Bailey votes early in Clay County, addresses political rhetoric following death threat
LOUISVILLE (WGEM) - Sen. Darren Bailey voted early Thursday, less than 24 hours after charges were filed against a 21-year-old man who left a death threat on Bailey’s official voicemail. The downstate farmer said he is glad Gov. JB Pritzker tweeted Wednesday that hate has no place in Illinois.
The senator voted at the Clay County Courthouse where he first gained popularity in 2020 after suing the Pritzker administration over COVID-19 executive power.
Darren and Cindy Bailey said they are seeing great enthusiasm across the state “with a light at the end of the tunnel.” The Louisville Republican stressed that Illinoisans are looking for hope and Bailey is honored that he was called upon to serve and lead others.
Bailey said he has always wanted to work while enjoying life and freedom. He said supporters are glad that he stepped up for everyone dissatisfied by COVID-19 lockdowns and the Pritzker administration.
“We woke up one day and realized our freedoms are being slowly taken away from us,” Bailey said outside the courthouse. “And then we obviously realized the obvious, that a government of the people and by the people can only exist when the people participate.”

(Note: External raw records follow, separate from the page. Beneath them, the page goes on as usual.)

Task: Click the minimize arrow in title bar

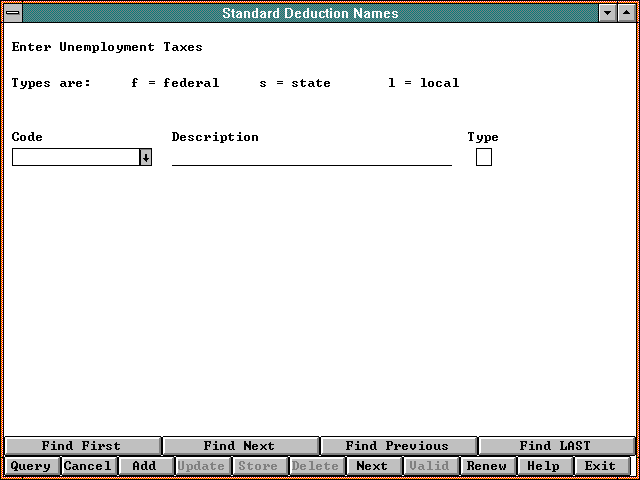Action: coord(608,13)
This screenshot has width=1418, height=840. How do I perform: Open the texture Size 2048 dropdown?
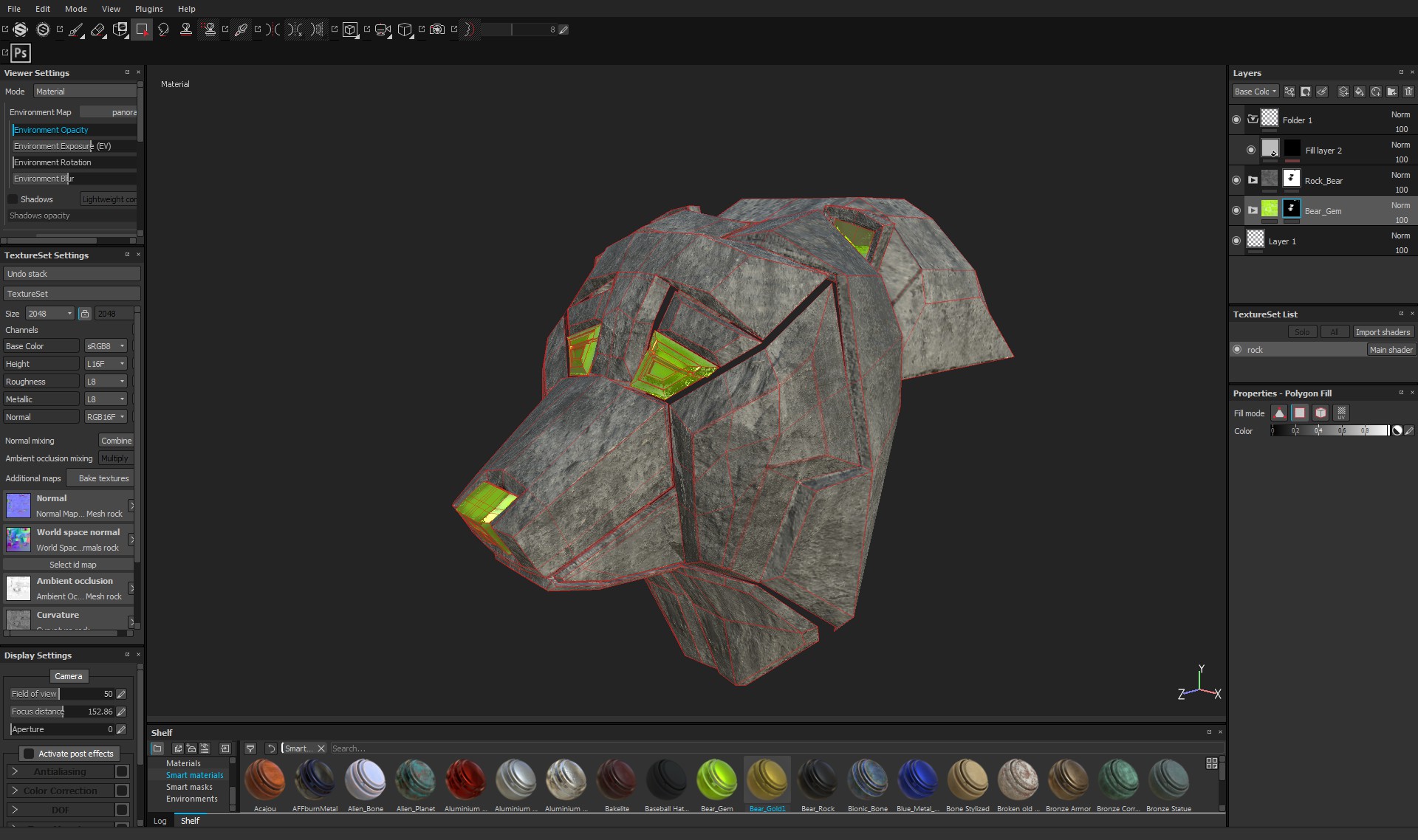pos(50,314)
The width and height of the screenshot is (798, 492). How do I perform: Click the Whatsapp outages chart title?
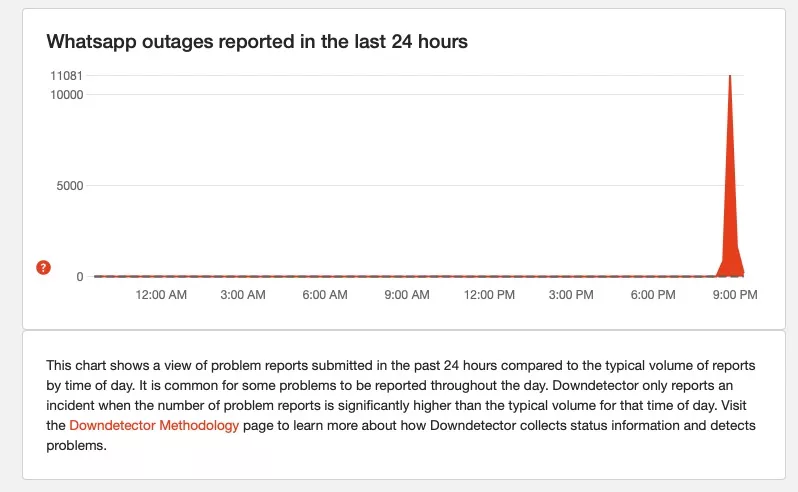click(x=258, y=41)
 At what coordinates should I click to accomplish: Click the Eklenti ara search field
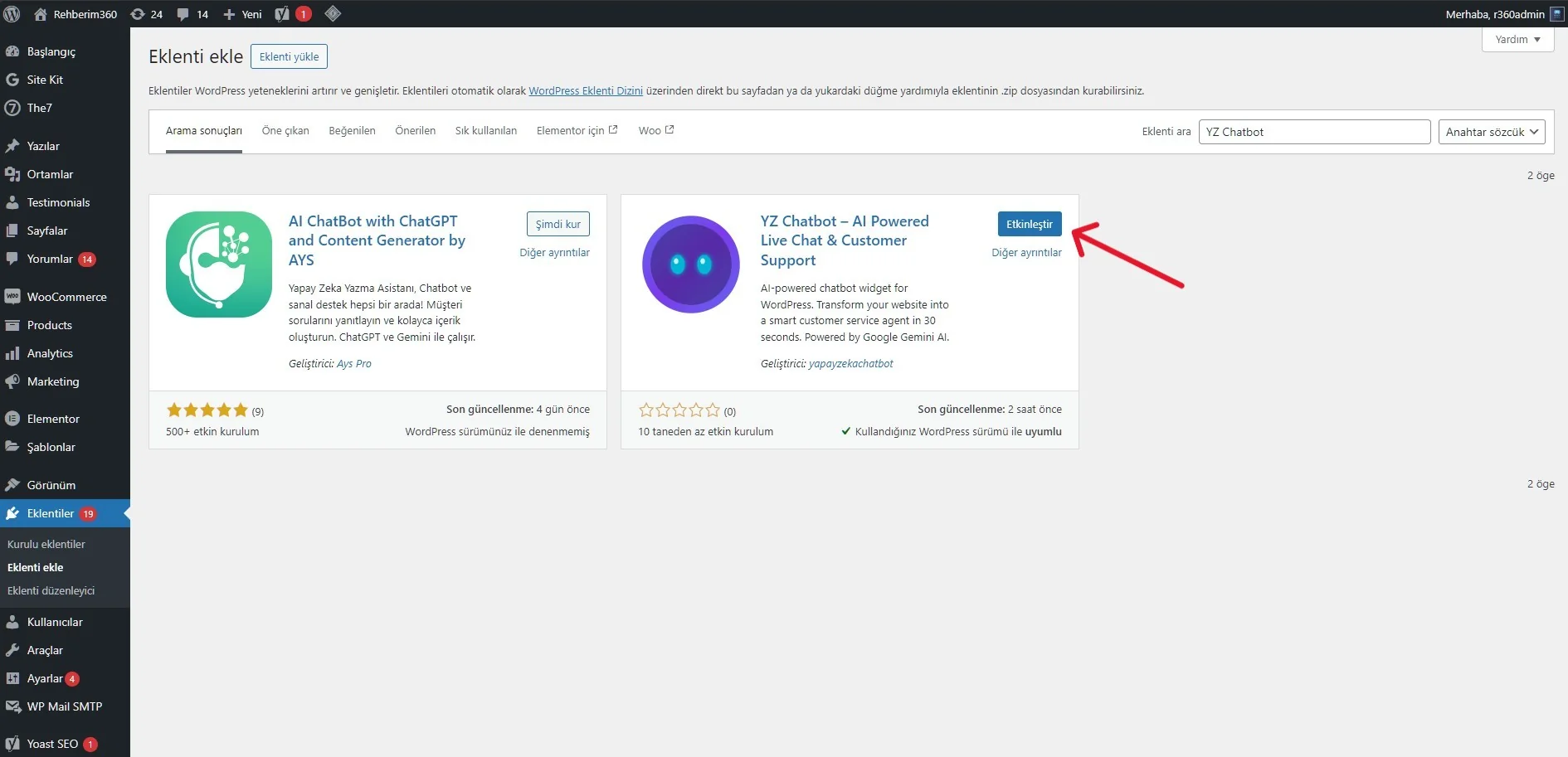(1313, 132)
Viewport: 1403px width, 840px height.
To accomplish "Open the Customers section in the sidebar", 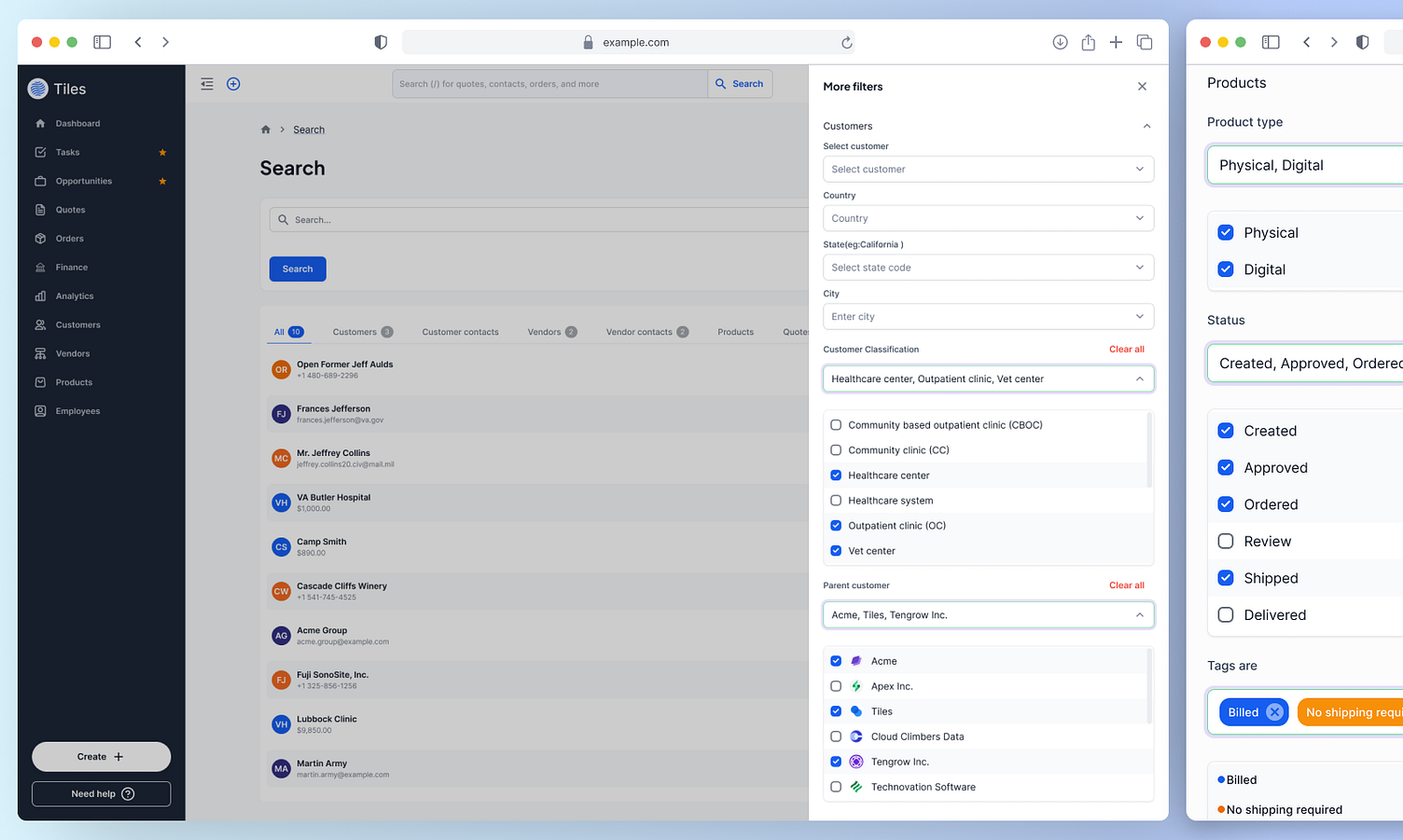I will pyautogui.click(x=41, y=324).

The Capitol Bureau asked the senator and his wife how they were feeling just days after receiving the life-threatening voicemail. Sen. Bailey said leaders need to unify the state instead of dividing people with political rhetoric. He feels that Pritzker was too extreme when the governor called him a “threat to Democracy.”
Both Baileys noted that there has been a significant rise in attacks against politicians and their families over the past year. Scott Lennox confessed to leaving a voicemail on Bailey’s Senate office phone threatening to skin him alive and feed his family to him before killing him. The phone call allegedly happened minutes after Lennox watched a political ad about Bailey while he was in a bar.
Cindy Bailey said the entire situation made her righteously angry.
“When it impacts Darren and I because we’re the ones in this role right now, we realize that we could come under attacked,” she said. “When they come after our children and our grandchildren, and the entities that we’ve invested in all our lives, our farm, and the other things that we’re involved in, that’s a problem.”
However, Cindy said she is grateful for the men and women from local law enforcement and the Illinois State Police who helped ensure everyone in the family was safe. The Baileys hope justice is served soon.
Cindy also stressed that this type of attack shouldn’t happen to anyone, regardless of political beliefs.
Meanwhile, Bailey feels Republicans up and down the ballot have a great chance to win next Tuesday. He said voters need to ask themselves if they are better off today than they were four years ago.
“Our streets are unsafe. Our taxes are too high,” Bailey said. “Our schools are failing. Our energy grid is a mess. I think anyone can look at that and understand that JB Pritzker has created this in the last four years.”
The senator said that he will accept the results of the General Election. Still, he is actively recruiting supporters to be poll watchers across the state on Tuesday. Bailey said he is encouraging people to participate in the process. The Bailey campaign “election integrity coordinator” is David Paul Blumenshine, a Central Illinois native with two unsuccessful campaigns against Rep. Dan Brady (R-Bloomington). Blumenshine also led a bus of people to Washington DC for the Trump rally before the U.S. Capitol insurrection on January 6, 2021.
“The last class is going to be held on Saturday to train poll watchers to get involved and restore confidence in our election system,” Bailey said. “Again, it’s all about the people.”
Pritzker and Bailey will be on the road for campaign events throughout the weekend.